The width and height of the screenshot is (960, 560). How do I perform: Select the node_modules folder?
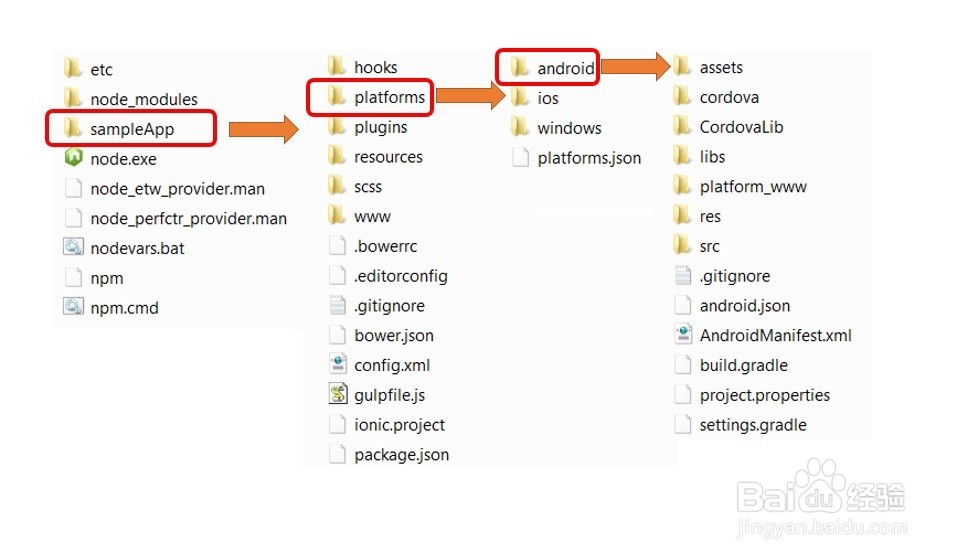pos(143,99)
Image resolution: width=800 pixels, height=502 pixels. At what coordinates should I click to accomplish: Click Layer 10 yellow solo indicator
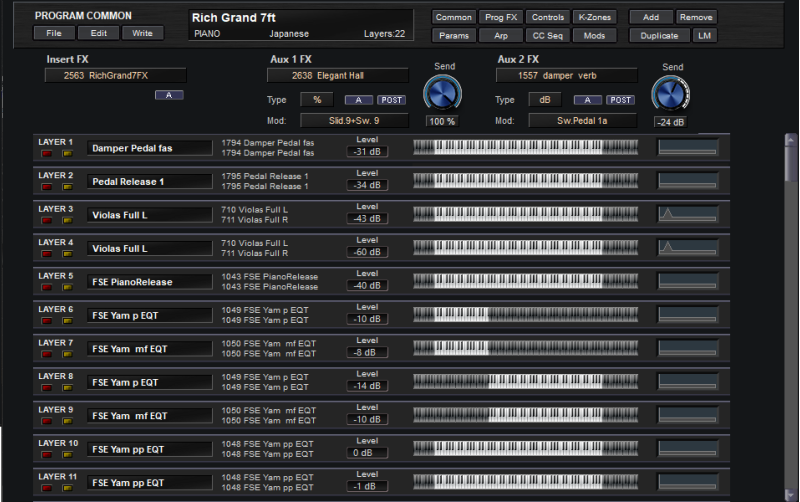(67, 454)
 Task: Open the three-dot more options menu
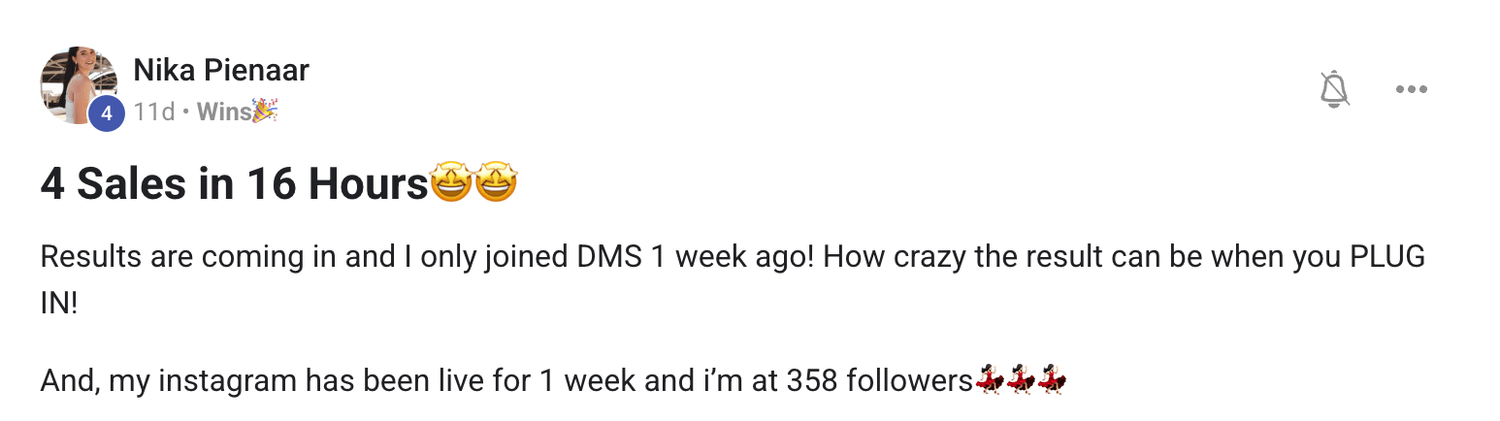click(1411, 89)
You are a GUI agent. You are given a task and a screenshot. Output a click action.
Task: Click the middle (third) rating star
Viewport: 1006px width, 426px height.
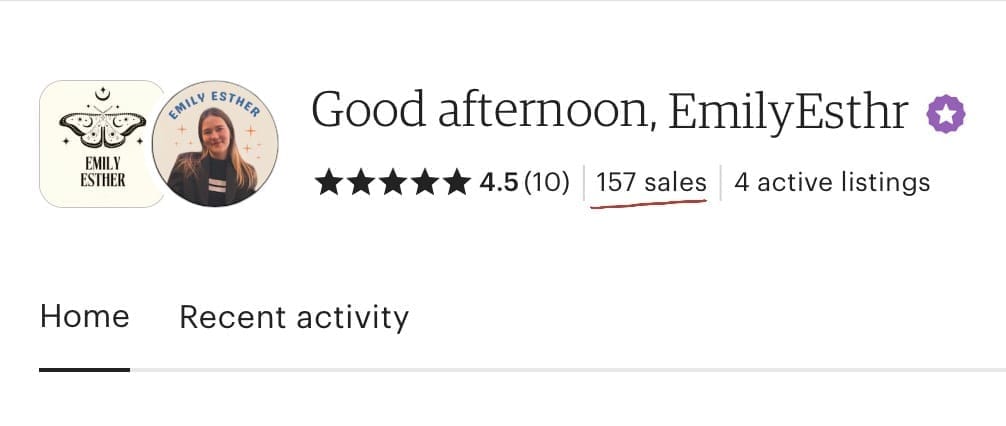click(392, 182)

• **What the task asks**
Leaving every picture out, repeat each line of the material exactly.

• **Written solution**
The width and height of the screenshot is (960, 560). How do I perform: Select the node_modules folder?
pos(143,99)
Image resolution: width=800 pixels, height=502 pixels. At what coordinates should I click to accomplish: Click Layer 10 yellow solo indicator
(67, 454)
 Task: Open the three-dot more options menu
click(1411, 89)
You are a GUI agent. You are given a task and a screenshot. Output a click action.
Task: Click the middle (third) rating star
Viewport: 1006px width, 426px height.
click(392, 182)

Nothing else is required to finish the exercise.